An interest cost increase of over 10 per cent from hereon, without any growth in operating profits, can actually bring down the interest cover ratio to less than two for the BSE Midcap universe. Despite comfortable debt equity ratio of 0.8 times, mid-cap companies’ ability to service their debt may prevent them from leveraging further. This may also hurt growth.
Sales and profits
Besides interest rate risk, mid-caps also appear on a relatively weak wicket compared with the large caps on certain fundamental metrics as well.
Much to their credit, sales for FY-12 expanded 24 per cent for the BSE Midcap companies. This number was 27 per cent for the BSE 100 universe.
While this may per se mean that mid-cap companies have done well, a few issues are worth taking note of. One, the mid-sized companies have managed this growth on a much smaller base.
Two, in sectors where pricing power was firm, larger companies appear to have enjoyed better realisations. They managed to expand their operating profit margins more than mid-sized companies. Large-cap cement play, UltraTech Cement versus mid-sized Shree Cement or Prism Cement is an example.
In sectors where companies did not significantly manage expansion in operating margins, the ability of larger players to retain their margins appeared to be higher. In FMCG, for instance, large and diversified play Hindustan Unilever managed to expand its OPMs marginally in FY-12, while Marico actually saw a dip.
In the capital goods space, players such as BHEL often stayed clear of projects that required them to compromise too much on margins. A mid-sized player such as BGR Energy Systems may not have had that choice at a time when order flows slowed.
One other interesting aspect that seemingly supported mid-cap companies was the raw material cost. For the first time in three years, raw material cost of manufacturing companies as a percentage of sales in BSE 100 was as much their mid-sized counterparts. But this was on account of the high import bill of the large oil refiners, worsened by the rupee depreciation.
Removing these companies in both the sets of data, raw material costs to sales for the large players was 36 per cent as against 42.5 per cent for the mid-sized ones. This comes at a time of higher coal, steel as well as iron ore prices in India due to local factors.

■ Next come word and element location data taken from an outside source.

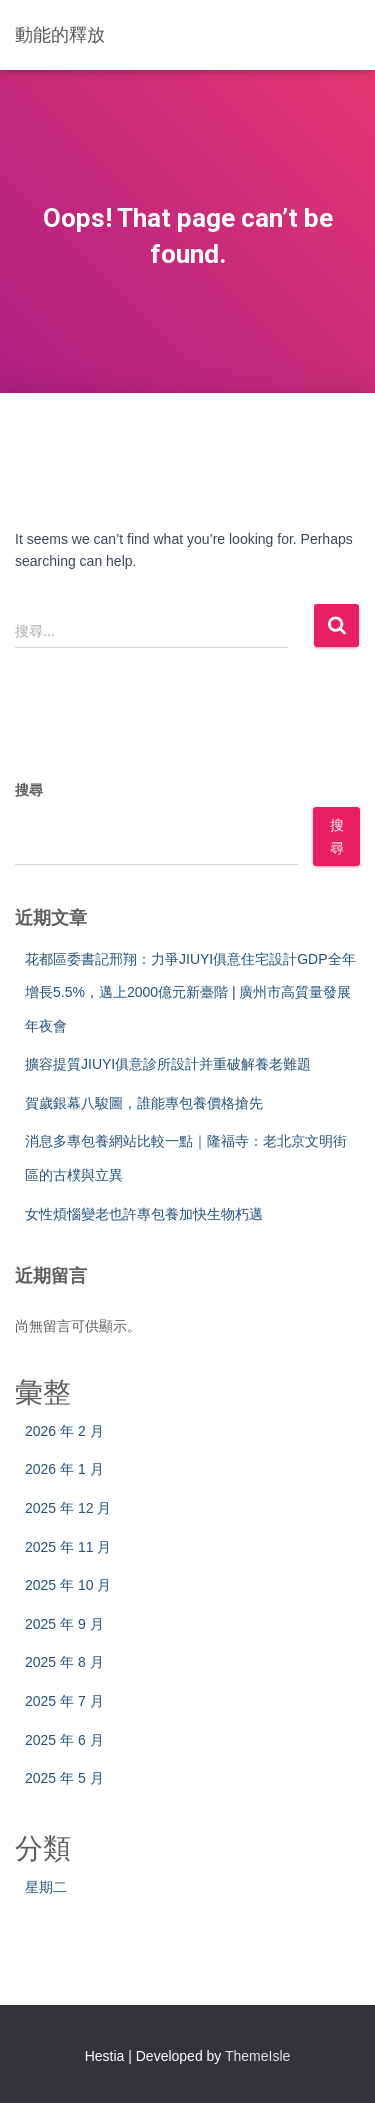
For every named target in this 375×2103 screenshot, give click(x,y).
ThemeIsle (257, 2056)
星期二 (46, 1887)
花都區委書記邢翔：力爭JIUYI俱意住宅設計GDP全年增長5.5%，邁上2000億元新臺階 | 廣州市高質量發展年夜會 (190, 992)
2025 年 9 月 (64, 1624)
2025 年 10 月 (68, 1585)
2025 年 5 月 (64, 1778)
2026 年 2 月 (64, 1431)
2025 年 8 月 (64, 1662)
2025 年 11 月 (68, 1547)
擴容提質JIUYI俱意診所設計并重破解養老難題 (168, 1064)
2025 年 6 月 (64, 1740)
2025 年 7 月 (64, 1701)
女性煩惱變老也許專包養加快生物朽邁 (144, 1214)
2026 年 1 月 (64, 1469)
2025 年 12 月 (68, 1508)
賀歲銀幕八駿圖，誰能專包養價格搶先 (144, 1103)
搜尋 (29, 790)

Assuming that India’s raw material prices too, will soon catch up with the global softening trend, big players, which procure in bulk and often on well-negotiated pricing terms, may benefit more from the dip.
Reasonable pricing power, moderate interest costs and ability to pass on raw material cost hikes have helped large-cap companies expand their bottom line albeit marginally. Net profits in FY-12 expanded by 3.4 per cent for the biggies as against the 7 per cent fall seen by midcaps. How’s that for protection in a downturn?